Un “virus des crevettes” peut rendre aveugle, alerte des chercheurs

Un “virus des crevettes” peut rendre aveugle, alerte des chercheurs

Un virus marin, le Covert mortality nodavirus (CMNV), surnommé « virus des crevettes », suscite des inquiétudes après des observations scientifiques évoquant de possibles atteintes oculaires chez l’être humain. Jusqu’ici considéré comme inoffensif pour l’homme, ce virus pourrait avoir franchi la barrière des espèces.

Les premiers cas ont été signalés en Chine, à Qingdao, où des chercheurs ont identifié le virus dans les tissus oculaires de patients atteints d’uvéite persistante. Cette inflammation de l’œil s’accompagne de symptômes tels que rougeurs, irritations et augmentation de la pression intraoculaire.
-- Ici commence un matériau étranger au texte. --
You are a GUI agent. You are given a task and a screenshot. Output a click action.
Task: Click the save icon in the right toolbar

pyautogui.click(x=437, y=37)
La pathologie associée a été nommée Poh-Vau (Persistent ocular hypertensive viral anterior uveitis).

Selon une étude publiée le 26 mars 2026 dans la revue Nature Microbiology, près d’un tiers des patients concernés ont nécessité une intervention chirurgicale. Un cas de perte visuelle irréversible a également été rapporté. Les analyses génétiques montrent une correspondance de 99 % avec des souches présentes chez des espèces marines.

L’enquête épidémiologique indique que 71 % des cas concernent des personnes en contact direct avec la faune aquatique, notamment des pêcheurs, mareyeurs, cuisiniers et consommateurs de produits de la mer crus. Les chercheurs estiment qu’un simple contact des mains contaminées avec les yeux pourrait suffire à transmettre l’agent pathogène. Toutefois, la transmission interhumaine n’est pas confirmée à ce stade.

Présent sur plusieurs continents, notamment dans l’Atlantique, le CMNV aurait été détecté chez au moins 49 espèces marines. Les spécialistes évoquent une forte capacité d’adaptation du virus, liée à des mutations génétiques, ce qui pourrait accroître les risques pour les activités liées aux produits de la mer.

Pour le vétérinaire Alioune Badara Kane Diouf, du Laboratoire national d’analyse des produits de la pêche et de l’aquaculture, le dérèglement climatique et la pollution côtière aggraveraient la situation en fragilisant les écosystèmes marins.

Cette situation relance la question de l’approche « One Health », qui lie santé humaine, animale et environnementale. Les experts appellent à renforcer la surveillance sanitaire du milieu marin.

Sur le plan clinique, l’ophtalmologiste Fatou Fall recommande la vigilance face aux risques de sous-diagnostic et conseille une consultation rapide en cas de vision floue ou de gêne oculaire, afin d’éviter d’éventuelles complications irréversibles.